→ **Task goal**:
Would you repeat exactly the part of the listing below that runs from the line containing "دانلود رایگان سوالات پیام نور (163, 1931)" down to the line containing "پشتیبانی تلگرام (189, 2371)", inclusive, and nothing else?

→ **Listed entries**:
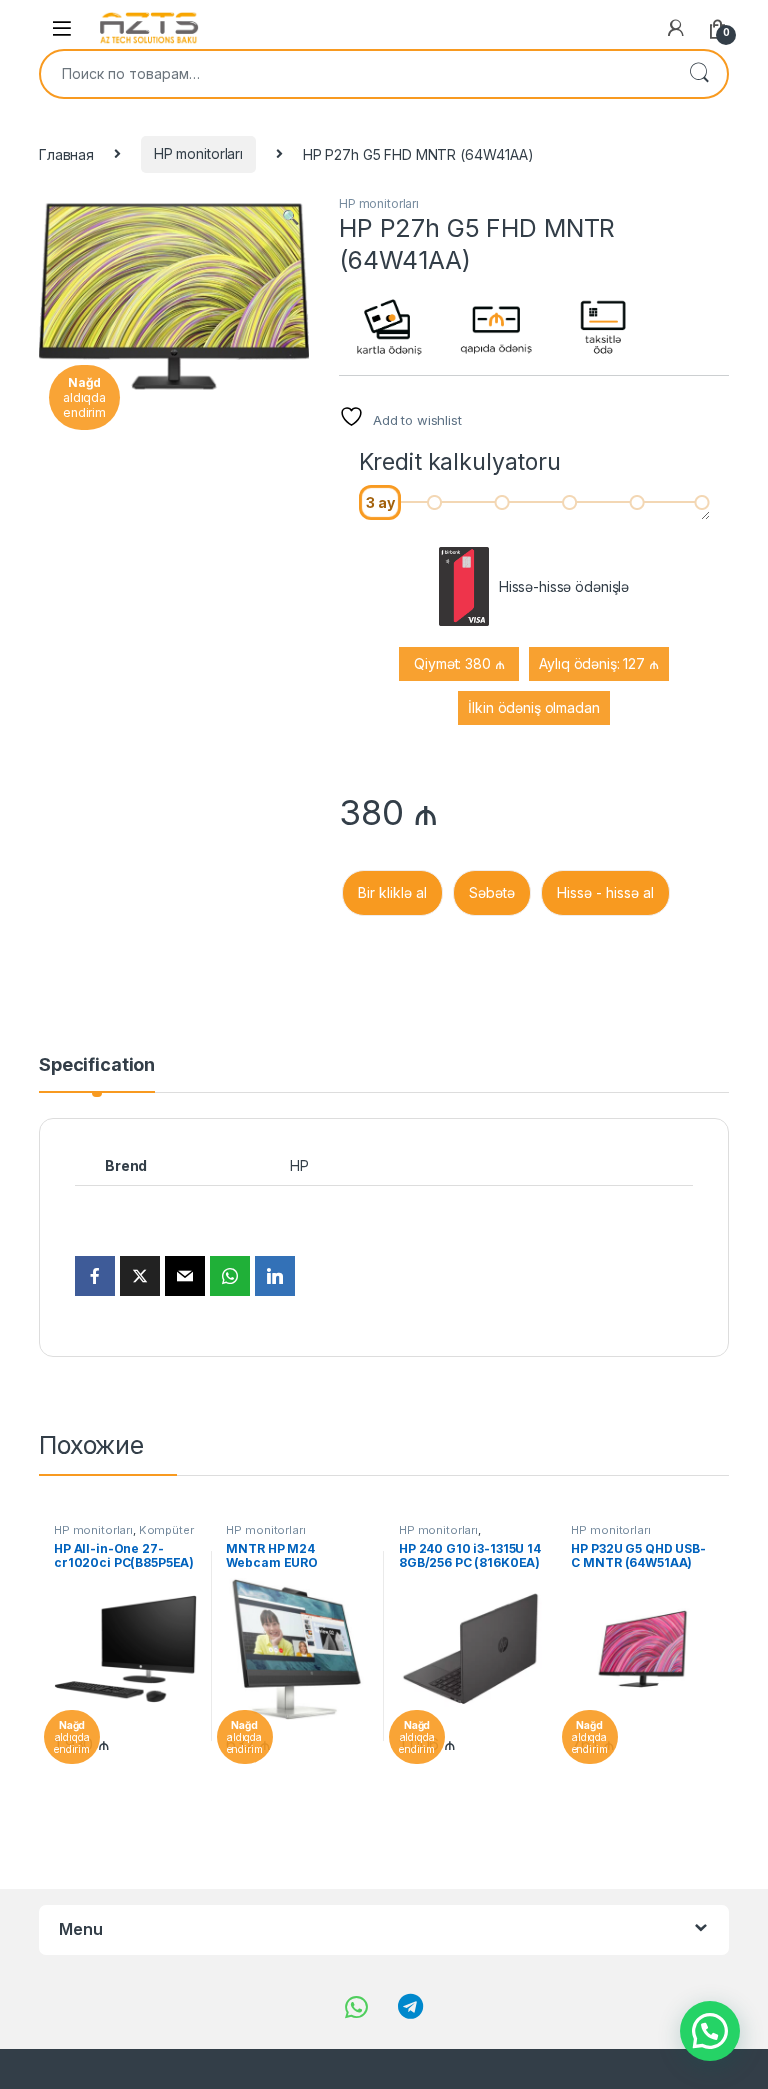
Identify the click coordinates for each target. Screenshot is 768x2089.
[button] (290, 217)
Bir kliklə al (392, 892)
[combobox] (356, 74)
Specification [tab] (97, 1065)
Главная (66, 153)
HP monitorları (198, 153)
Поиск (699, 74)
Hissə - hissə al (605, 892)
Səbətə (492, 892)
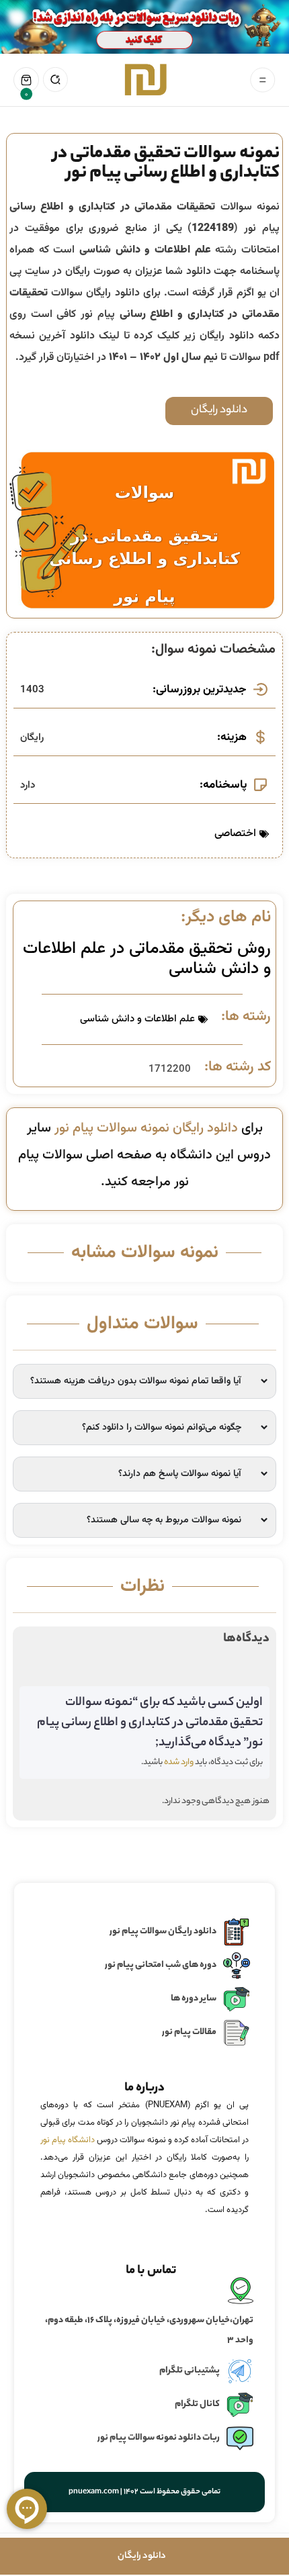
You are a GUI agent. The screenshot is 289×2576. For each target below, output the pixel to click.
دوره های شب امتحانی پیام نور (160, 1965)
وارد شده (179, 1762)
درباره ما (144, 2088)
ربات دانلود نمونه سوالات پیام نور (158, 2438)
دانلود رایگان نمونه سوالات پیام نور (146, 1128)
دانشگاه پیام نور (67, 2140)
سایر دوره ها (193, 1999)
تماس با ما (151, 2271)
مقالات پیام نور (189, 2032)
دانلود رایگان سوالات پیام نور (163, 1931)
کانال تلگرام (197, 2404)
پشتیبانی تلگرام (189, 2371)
* * *
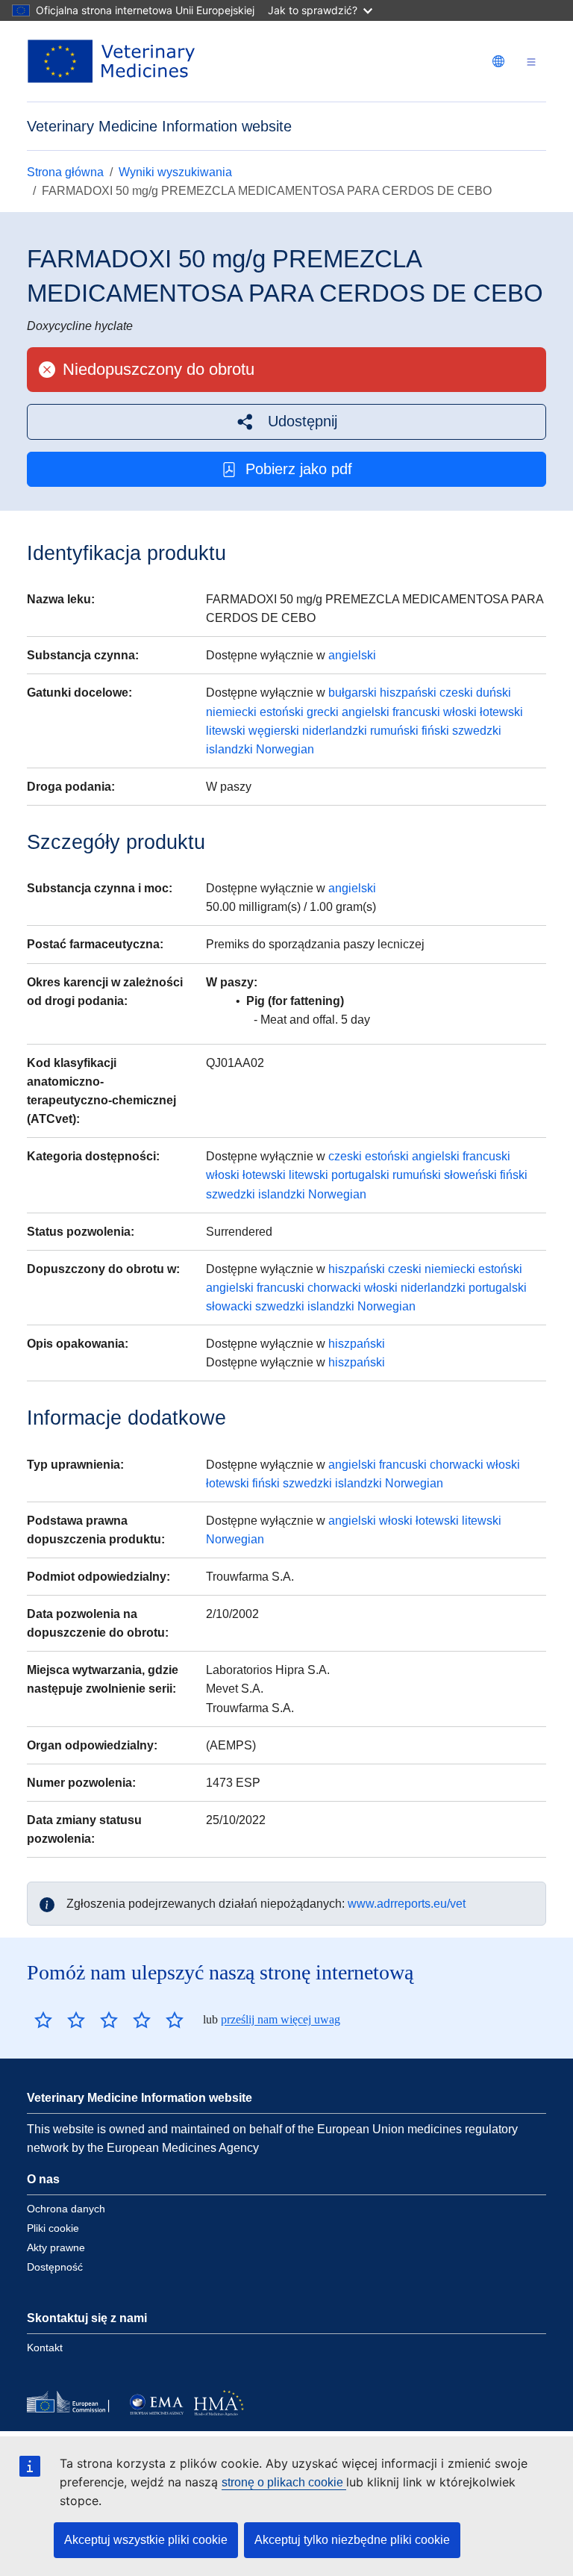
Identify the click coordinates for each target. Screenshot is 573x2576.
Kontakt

→ **Solution to the problem**:
دانلود رایگان سوالات پیام نور (163, 1931)
کانال تلگرام (197, 2404)
پشتیبانی تلگرام (189, 2371)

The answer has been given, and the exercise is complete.